Die Offensive der südchinesischen Truppen im Tal des Jangtsekiang hat zu einschneidenden militärischen Erfolgen geführt. Laut der China Mail telegrafierte der Oberbefehlshaber der Nationalisten, Tschangkaischek (Chiang Kai-shek), an die Regierung in Kanton, dass seine Armeen bereits am 26. August Wutschang eingenommen und noch am selben Abend Hankau besetzt hätten.[1] Dieser Vorstoß der Kantonarmee zielt offenkundig darauf ab, den linken Flügel der Nationalisten zu entlasten. Dieser war zuvor bei Nankau und Kalgan zum Rückzug gezwungen worden.[2] Nach Berichten des Hong Kong Telegraph waren drei Divisionen der anti-nationalistischen Streitkräfte unter Führung von Wupeifu (Wu Peifu), die eigentlich Hankau verteidigen sollten, eilig abgezogen worden.[3] Sie räumten die Stadt, nachdem sie diese geplündert hatten.

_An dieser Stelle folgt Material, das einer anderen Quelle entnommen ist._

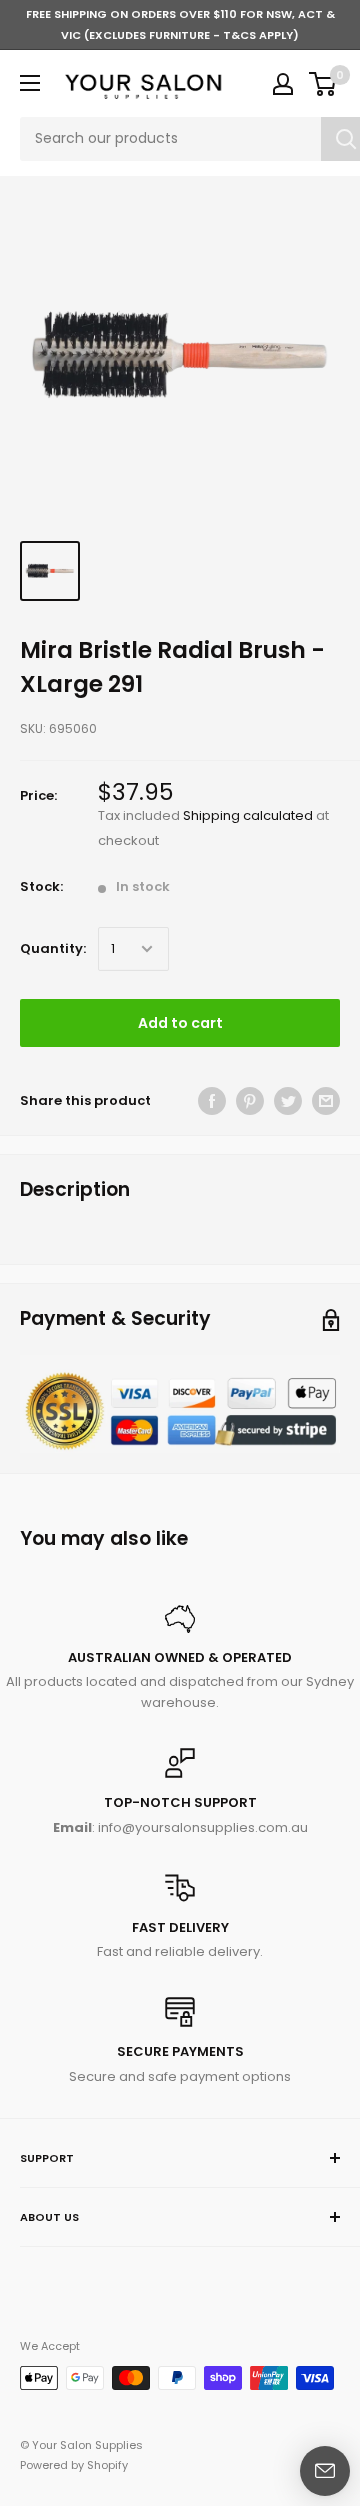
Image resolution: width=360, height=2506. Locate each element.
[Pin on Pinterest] (250, 1101)
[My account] (283, 84)
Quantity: (53, 948)
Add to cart (180, 1023)
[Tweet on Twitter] (288, 1101)
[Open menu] (30, 83)
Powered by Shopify (74, 2465)
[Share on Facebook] (212, 1101)
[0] (323, 84)
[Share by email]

Dies geschah, als ihnen der Fall von Yochow und der rasche Vormarsch der Südarmee auf die Wuhan-Städte bekannt wurde.[1][3] In Kanton feiert die gesamte Bevölkerung diesen Sieg der nationalistischen Kräfte.[1]
Unterdessen versucht Marschall Wupeifu, die Verteidigungslinien am Jangtse neu zu organisieren. Das Hamburger Echo führt aus, dass sich der nordchinesische General bis vor Kurzem gemeinsam mit Tschangtsolin in Peking aufgehalten hat und durch politische Intrigen gegen seinen Verbündeten kostbare Zeit verlor.[2] Nunmehr ist er persönlich nach Hankau geeilt, um den Widerstand gegen die Kantonleute zu leiten.[2] Einer Reuter-Meldung aus Hankau zufolge bestand seine erste Maßnahme jedoch darin, ein Schreckensregiment gegen die linksstehenden Teile der Zivilbevölkerung zu errichten.[2] Militärisch scheint der Widerstand der Nordtruppen allerdings noch nicht gebrochen zu sein. Wie der Hong Kong Telegraph meldet, tobte am 27. August eine erbitterte Schlacht nahe Hsinning, etwa fünfzig Meilen von Wutschang entfernt.[3] Den Verbündeten des Nordens gelang es dort, die Linie vorerst zu halten und einen massiven Angriff der Nationalisten abzuwehren.[3][2]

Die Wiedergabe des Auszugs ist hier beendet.